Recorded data
-- Start --

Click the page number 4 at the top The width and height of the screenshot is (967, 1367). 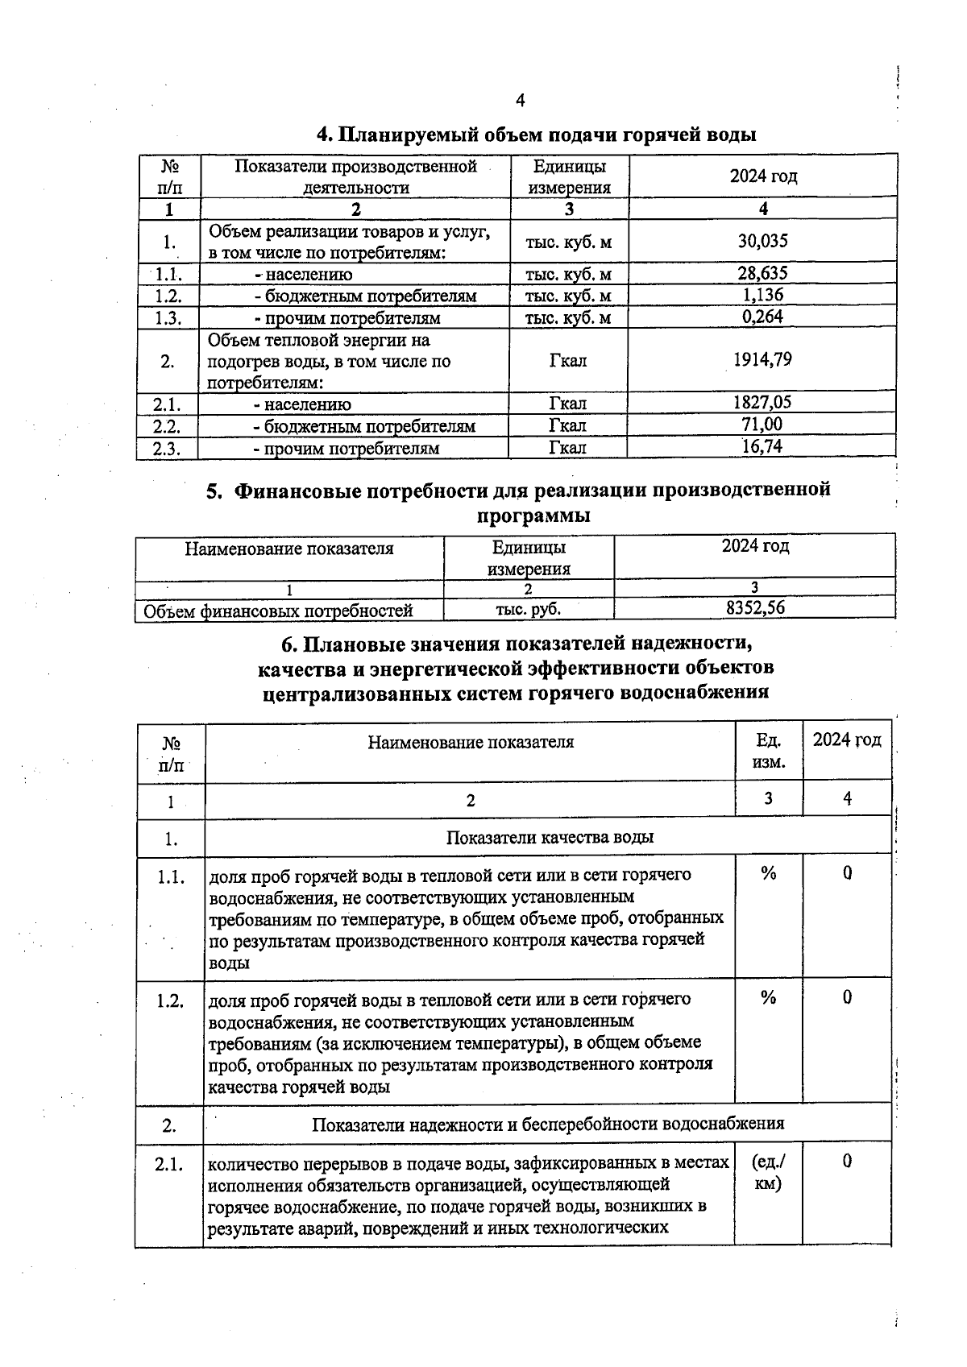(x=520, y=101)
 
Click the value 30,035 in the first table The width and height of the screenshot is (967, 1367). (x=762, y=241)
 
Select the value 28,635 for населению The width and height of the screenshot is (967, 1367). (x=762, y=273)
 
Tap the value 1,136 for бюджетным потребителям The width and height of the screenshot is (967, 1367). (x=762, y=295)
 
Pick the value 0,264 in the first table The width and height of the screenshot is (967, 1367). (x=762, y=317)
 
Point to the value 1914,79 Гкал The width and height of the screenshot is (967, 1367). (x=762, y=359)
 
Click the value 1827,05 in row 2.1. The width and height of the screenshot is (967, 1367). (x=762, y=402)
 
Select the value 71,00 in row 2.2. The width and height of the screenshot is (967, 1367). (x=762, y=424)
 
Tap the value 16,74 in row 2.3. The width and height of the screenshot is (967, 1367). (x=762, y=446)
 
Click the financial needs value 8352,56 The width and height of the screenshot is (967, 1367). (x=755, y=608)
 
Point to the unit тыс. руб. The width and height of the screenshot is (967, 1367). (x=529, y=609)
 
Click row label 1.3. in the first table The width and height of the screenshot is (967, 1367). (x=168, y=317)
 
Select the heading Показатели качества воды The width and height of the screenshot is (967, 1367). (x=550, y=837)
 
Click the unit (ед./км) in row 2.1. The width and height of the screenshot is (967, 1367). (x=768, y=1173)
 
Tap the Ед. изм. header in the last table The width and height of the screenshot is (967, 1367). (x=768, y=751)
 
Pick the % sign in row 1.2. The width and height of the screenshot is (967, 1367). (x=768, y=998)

-- End --

Problem>
Copy the lines of the data above verbatim, beginning with the line containing "Click row label" and continuing through the line containing "Click the unit", both included.

Solution>
Click row label 1.3. in the first table The width and height of the screenshot is (967, 1367). (x=168, y=317)
 
Select the heading Показатели качества воды The width and height of the screenshot is (967, 1367). (x=550, y=837)
 
Click the unit (ед./км) in row 2.1. The width and height of the screenshot is (967, 1367). (x=768, y=1173)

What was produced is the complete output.